[Opening DATA EXTRACTS section]

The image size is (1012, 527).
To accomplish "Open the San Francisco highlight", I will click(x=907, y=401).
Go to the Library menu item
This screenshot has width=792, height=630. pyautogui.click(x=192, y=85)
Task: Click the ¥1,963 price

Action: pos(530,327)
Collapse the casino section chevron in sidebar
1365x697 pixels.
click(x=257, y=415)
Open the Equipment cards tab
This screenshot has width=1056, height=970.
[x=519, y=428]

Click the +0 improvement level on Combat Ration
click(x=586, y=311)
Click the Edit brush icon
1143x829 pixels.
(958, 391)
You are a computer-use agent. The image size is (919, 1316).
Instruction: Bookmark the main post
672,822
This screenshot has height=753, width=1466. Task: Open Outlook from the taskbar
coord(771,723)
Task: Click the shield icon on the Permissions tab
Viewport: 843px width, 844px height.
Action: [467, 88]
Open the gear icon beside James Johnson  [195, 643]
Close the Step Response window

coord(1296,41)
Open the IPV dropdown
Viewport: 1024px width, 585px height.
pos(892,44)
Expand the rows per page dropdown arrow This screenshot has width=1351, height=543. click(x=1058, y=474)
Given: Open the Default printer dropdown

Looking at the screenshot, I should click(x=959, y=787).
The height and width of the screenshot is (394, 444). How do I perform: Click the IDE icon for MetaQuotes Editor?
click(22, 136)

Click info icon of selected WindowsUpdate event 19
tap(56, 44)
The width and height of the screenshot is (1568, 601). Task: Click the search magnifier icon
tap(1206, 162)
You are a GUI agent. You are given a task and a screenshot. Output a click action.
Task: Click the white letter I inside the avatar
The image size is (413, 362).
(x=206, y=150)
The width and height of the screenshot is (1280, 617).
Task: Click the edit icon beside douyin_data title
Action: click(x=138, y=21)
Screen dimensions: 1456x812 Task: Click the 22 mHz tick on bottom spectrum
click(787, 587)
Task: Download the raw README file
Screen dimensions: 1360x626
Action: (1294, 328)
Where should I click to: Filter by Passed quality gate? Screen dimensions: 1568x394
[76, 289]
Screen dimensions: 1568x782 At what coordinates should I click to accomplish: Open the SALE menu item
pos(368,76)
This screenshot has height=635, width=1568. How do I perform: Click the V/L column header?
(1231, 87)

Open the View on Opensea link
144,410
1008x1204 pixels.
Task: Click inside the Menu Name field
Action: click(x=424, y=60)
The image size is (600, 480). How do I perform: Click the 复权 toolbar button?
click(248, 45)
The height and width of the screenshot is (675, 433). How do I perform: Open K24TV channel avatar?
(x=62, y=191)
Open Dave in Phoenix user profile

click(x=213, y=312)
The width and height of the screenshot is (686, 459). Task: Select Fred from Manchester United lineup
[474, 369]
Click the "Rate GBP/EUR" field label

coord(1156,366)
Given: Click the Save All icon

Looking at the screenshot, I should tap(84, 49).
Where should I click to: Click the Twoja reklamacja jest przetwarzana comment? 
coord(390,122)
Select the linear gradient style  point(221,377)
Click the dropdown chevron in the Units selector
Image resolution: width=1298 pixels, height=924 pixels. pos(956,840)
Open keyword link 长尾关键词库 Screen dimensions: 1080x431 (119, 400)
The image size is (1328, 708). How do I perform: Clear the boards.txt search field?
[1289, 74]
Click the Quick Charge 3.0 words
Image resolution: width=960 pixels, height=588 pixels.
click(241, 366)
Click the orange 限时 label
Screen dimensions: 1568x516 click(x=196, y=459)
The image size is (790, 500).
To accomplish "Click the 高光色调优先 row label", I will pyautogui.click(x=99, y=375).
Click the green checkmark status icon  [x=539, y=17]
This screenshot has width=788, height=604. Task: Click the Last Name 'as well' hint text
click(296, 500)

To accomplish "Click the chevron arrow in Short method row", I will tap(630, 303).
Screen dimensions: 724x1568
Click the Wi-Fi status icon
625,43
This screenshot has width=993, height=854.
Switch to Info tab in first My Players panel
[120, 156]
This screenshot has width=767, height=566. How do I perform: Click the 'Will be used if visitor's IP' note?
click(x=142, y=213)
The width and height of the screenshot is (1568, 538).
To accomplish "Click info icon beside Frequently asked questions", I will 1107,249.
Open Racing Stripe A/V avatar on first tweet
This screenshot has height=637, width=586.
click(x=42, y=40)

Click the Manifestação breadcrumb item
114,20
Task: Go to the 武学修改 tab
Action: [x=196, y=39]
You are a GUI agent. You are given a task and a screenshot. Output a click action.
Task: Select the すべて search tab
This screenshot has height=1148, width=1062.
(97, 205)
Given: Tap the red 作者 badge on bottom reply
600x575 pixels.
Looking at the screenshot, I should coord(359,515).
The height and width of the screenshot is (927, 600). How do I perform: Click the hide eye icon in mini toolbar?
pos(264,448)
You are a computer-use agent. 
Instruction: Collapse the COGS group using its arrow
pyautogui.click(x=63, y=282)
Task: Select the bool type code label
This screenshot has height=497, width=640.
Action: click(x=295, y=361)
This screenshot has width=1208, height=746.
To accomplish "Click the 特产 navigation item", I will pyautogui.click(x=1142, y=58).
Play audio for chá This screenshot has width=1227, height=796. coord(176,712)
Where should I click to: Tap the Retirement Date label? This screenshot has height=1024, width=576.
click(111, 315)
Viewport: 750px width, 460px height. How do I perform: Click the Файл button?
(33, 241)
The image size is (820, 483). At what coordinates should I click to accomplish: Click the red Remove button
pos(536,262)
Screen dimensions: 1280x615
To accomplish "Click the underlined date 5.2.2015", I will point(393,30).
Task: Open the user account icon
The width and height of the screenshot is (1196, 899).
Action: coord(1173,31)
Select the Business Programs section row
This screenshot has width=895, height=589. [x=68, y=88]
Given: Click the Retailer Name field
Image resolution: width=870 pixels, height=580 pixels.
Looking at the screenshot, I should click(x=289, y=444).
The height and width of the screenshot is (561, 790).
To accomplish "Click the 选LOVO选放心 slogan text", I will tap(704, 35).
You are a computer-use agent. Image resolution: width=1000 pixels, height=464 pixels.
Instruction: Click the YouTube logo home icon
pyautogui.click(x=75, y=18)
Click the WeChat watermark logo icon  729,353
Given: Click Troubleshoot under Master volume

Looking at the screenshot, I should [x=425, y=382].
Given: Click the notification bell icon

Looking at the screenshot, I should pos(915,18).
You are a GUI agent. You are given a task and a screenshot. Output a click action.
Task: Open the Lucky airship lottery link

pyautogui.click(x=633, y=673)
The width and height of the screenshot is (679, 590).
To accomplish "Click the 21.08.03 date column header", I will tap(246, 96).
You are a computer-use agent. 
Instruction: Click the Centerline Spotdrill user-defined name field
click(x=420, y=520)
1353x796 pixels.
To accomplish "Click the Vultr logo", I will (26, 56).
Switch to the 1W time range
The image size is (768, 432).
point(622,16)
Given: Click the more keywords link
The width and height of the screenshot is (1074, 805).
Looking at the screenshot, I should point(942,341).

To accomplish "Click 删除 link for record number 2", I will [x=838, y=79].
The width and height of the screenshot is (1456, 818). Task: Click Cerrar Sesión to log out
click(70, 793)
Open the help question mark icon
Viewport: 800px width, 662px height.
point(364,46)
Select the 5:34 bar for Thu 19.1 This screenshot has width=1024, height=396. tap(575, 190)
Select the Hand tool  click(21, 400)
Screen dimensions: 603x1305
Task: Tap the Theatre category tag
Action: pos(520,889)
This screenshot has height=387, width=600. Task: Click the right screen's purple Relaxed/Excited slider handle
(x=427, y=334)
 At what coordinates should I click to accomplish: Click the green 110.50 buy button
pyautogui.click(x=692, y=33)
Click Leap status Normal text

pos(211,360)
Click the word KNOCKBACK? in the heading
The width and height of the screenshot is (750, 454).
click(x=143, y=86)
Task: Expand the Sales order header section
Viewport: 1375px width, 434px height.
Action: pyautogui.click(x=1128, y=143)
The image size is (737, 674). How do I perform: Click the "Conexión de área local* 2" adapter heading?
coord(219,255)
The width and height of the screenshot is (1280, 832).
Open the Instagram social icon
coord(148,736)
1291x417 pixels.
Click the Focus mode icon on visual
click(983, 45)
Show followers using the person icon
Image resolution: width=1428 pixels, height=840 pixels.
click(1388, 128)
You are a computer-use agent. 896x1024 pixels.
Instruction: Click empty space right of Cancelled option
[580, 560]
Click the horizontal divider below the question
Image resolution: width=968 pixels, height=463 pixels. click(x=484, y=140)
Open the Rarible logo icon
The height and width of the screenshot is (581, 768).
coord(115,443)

[Closing DATA EXTRACTS section]

- _PROBLEM TO SOLVE_: Above are the records; from them, give again exactly the lines from the one containing "The image size is (768, 432)." through the one containing "Select the 5:34", both included.

- _EXERCISE RESPONSE_:
The image size is (768, 432).
point(622,16)
Given: Click the more keywords link
The width and height of the screenshot is (1074, 805).
Looking at the screenshot, I should point(942,341).

To accomplish "Click 删除 link for record number 2", I will [x=838, y=79].
The width and height of the screenshot is (1456, 818). Task: Click Cerrar Sesión to log out
click(70, 793)
Open the help question mark icon
Viewport: 800px width, 662px height.
point(364,46)
Select the 5:34 bar for Thu 19.1 This screenshot has width=1024, height=396. tap(575, 190)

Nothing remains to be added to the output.